# CoCo Panels or corkbark



## Jason (Oct 14, 2004)

I am building a vavarium and can't decide what to use. Are there any bennefits to one over the other? :roll: 

Are there any other options for backgrounds?


----------



## jbeetle (Feb 8, 2004)

I would go with Coco Panels. They are *a lot* easier to fill a tank with, and it is also easier to attach plants to. Also, plants seem to really take off on these panels.


----------



## melissa68 (Feb 16, 2004)

coco panels...

a lot easier to work with


----------



## Guest (Oct 14, 2004)

I love coco panels! But I also want people to make sure this is a different product than the coco fiber. Cork bark curls are nice to add depth to the tank.


----------



## Jason (Oct 14, 2004)

Sounds like coco panels are it!


----------



## Guest (Oct 14, 2004)

I just want to make something clear here. You want coco*s* panels. Coco panels are just coconut fiber weaved into mats. Cocos fiber is this schtuff: http://www.herpsupplies.com/product.cfm?id=Cocos-Panel

Cocos panels are awsome. Coco panels are not as good.


----------



## brbarkey (May 15, 2004)

hicksonj said:


> I just want to make something clear here. You want coco*s* panels. Coco panels are just coconut fiber weaved into mats. Cocos fiber is this schtuff: http://www.herpsupplies.com/product.cfm?id=Cocos-Panel
> 
> Cocos panels are awsome. Coco panels are not as good.

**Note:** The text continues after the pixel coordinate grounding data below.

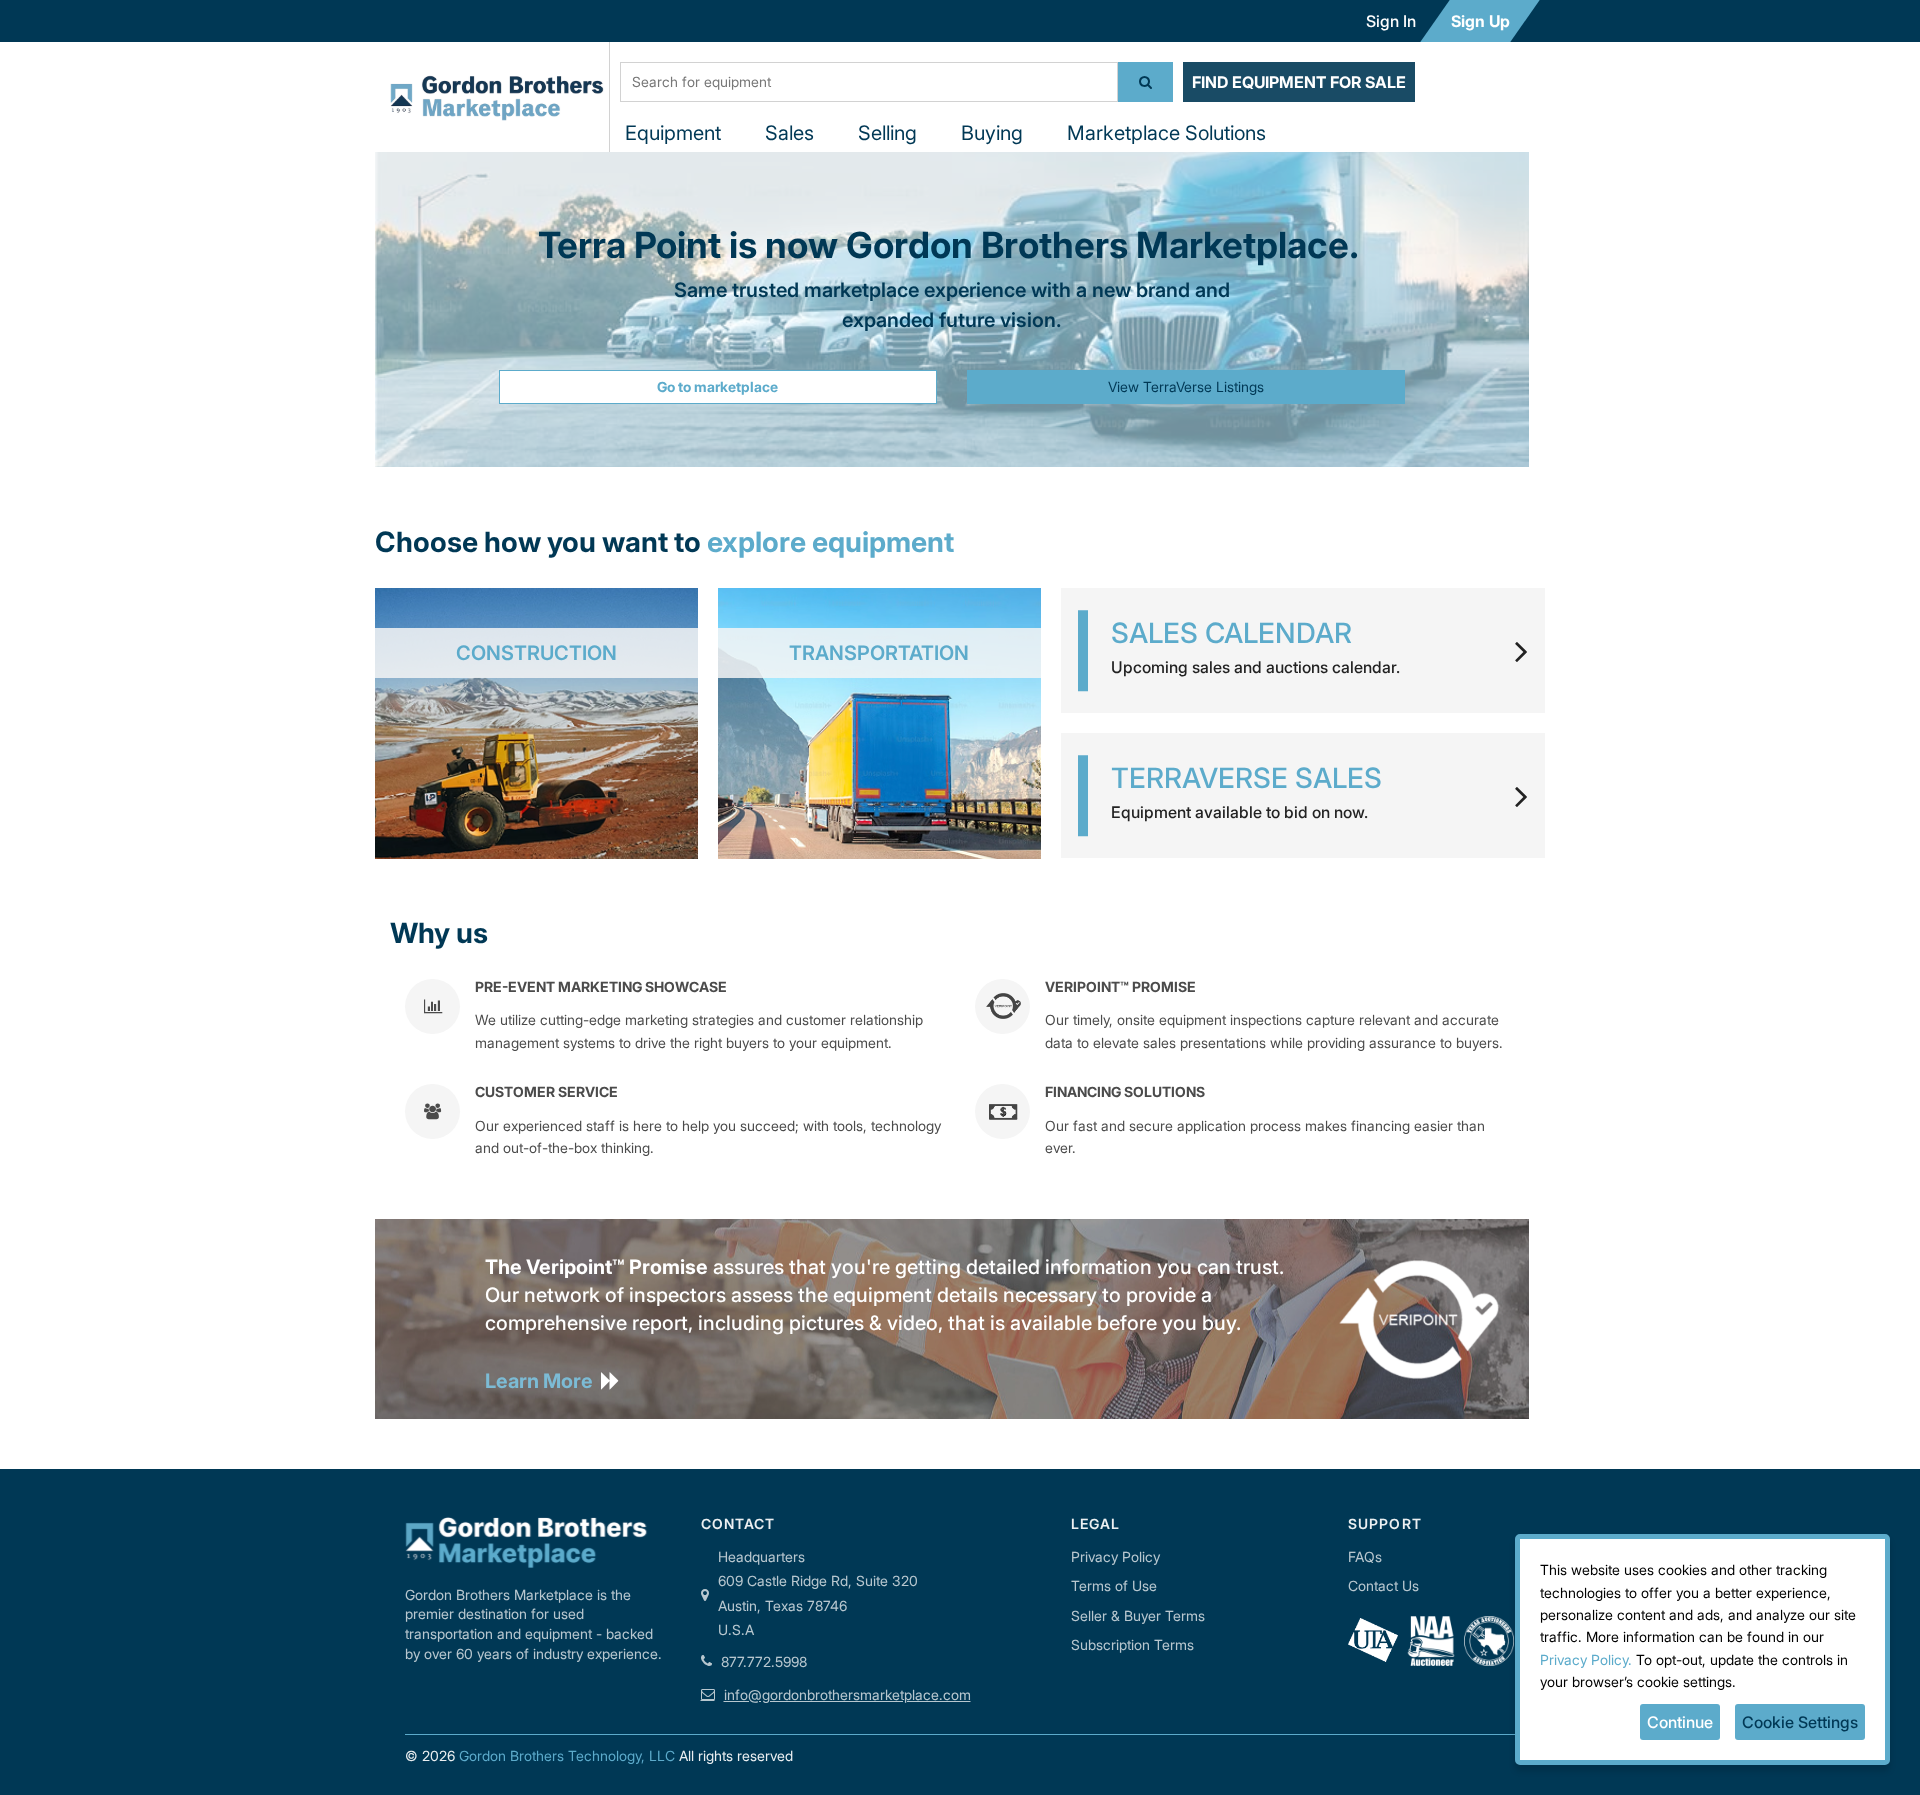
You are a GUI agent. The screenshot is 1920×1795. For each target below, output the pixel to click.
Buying (992, 133)
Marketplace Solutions (1166, 133)
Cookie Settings (1800, 1722)
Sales (789, 133)
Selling (887, 133)
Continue (1680, 1722)
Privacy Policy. (1586, 1659)
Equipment (673, 133)
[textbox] (869, 82)
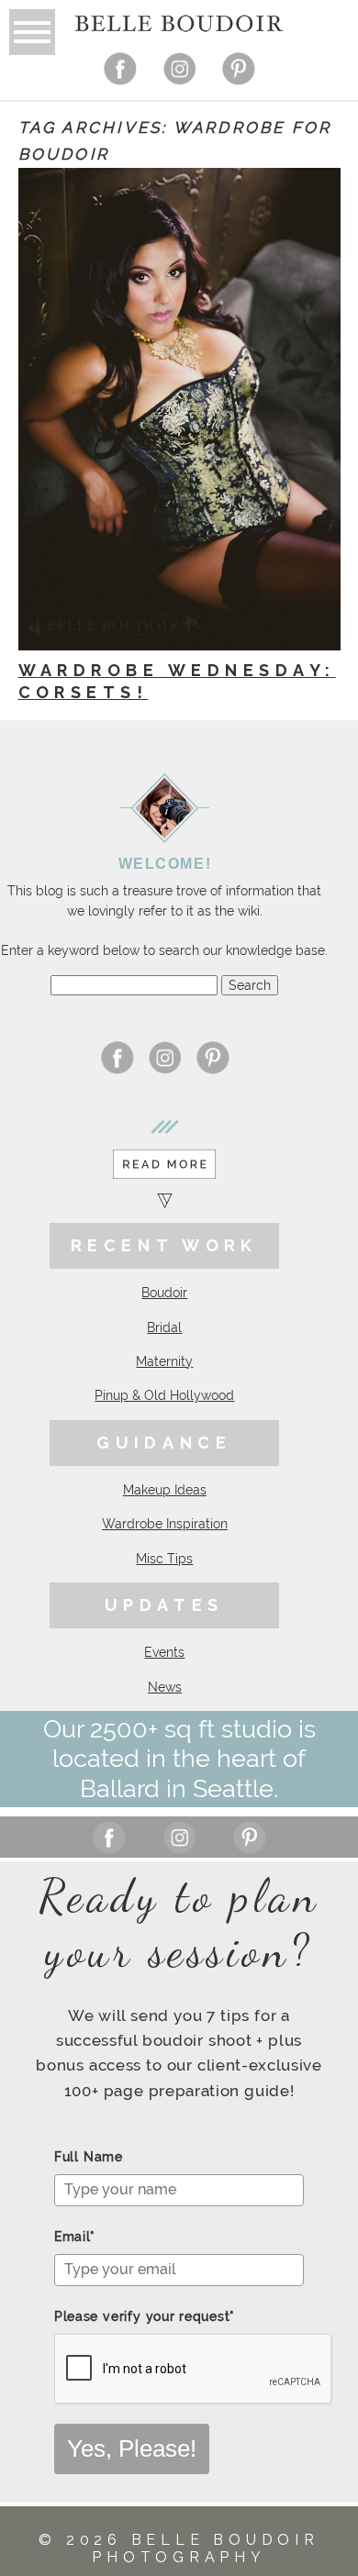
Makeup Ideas (165, 1489)
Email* (74, 2236)
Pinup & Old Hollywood (164, 1395)
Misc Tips (164, 1558)
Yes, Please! (131, 2448)
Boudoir (164, 1292)
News (165, 1687)
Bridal (164, 1327)
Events (164, 1652)
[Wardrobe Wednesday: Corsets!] (179, 409)
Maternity (164, 1361)
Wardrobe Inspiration (165, 1523)
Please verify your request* (144, 2316)
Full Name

Hicksonj, I thought that those are Coco panels in the link you gave. If that is coco fiber what are coco panels?


----------



## melissa68 (Feb 16, 2004)

Those are coco panels. Joe probably mistyped it.

Unfortunately, the link on Black Jungle's site to the images of coco panels if broken, but here you go http://www.blackjungle.com/Merchant2/merchant.mv?Store_Code=BJTS&Screen=CTGY&Category_Code=B

If you look 1/2 way down this page on Rolanka's site, you can see what they look like http://www.rolanka.com/index.asp?pg=coirliners



brbarkey said:


> hicksonj said:
> 
> 
> > I just want to make something clear here. You want coco*s* panels. Coco panels are just coconut fiber weaved into mats. Cocos fiber is this schtuff: http://www.herpsupplies.com/product.cfm?id=Cocos-Panel
> ...


----------



## Guest (Oct 15, 2004)

Id go with cork bark over coco panels, ive seen one coco panel product a friend used and it fell apart from the high humidity very quickly. Im not sure of the composition or who made it so there may be higher qualitys out there that work great, but cork bark works great and as mentioned adds acertain realistic texture and depth to the tanks .


----------



## Cindy Dicken (Feb 29, 2004)

It makes for an interesting background if you will mix it up with the corkbark and coco panels, say 2/3 corkbark and 1/3 coco panel.
It is also easy to fill in around the corkbark with the coco panels.
Plants will usually root quicker to the coco panel than the corkbark also.

Cindy Dicken
Vivarium Concepts
http://www.vivariumconcepts.com


----------



## Guest (Oct 15, 2004)

I may be totally wrong on this, but I have been lead to believe that there are 2 products out there. There is run of the mill craft store coco panels, which are simply thin woven coconut fiber, and cocos (notice the "s") panels, which are manufactured by vivaria.nl, with some type of glue compound.


----------



## Jason (Oct 14, 2004)

It looks like there are 2 different pannels. I ordered the cocoS. I think they will work the best. I have 2 tanks to set up. Maybe I will do a little experiment!!!


----------



## Cindy Dicken (Feb 29, 2004)

Oops, my bad. It is CocoS panel.
That's what I get for staying up past my bedtime!
Those are very easy to work with Jason.

Cindy Dicken
Vivarium Concepts
http://www.vivariumconcepts.com


----------



## Guest (Oct 15, 2004)

Has anyone ever used the mats that you can find at the nursery for holding plants? they come in large disks? Theyre made out of a woven coco fibre? You have to cut them down a bit and maybe get a little creative to cover the back. Then there are the coco mats that i've seen at pet stores for "climbing backgrounds for hermit crabs." These are super cheap, and similiar to what I mentioned previously, just thinner/denser. Both are much cheaper than what you will find online for vivarium backgrounds. 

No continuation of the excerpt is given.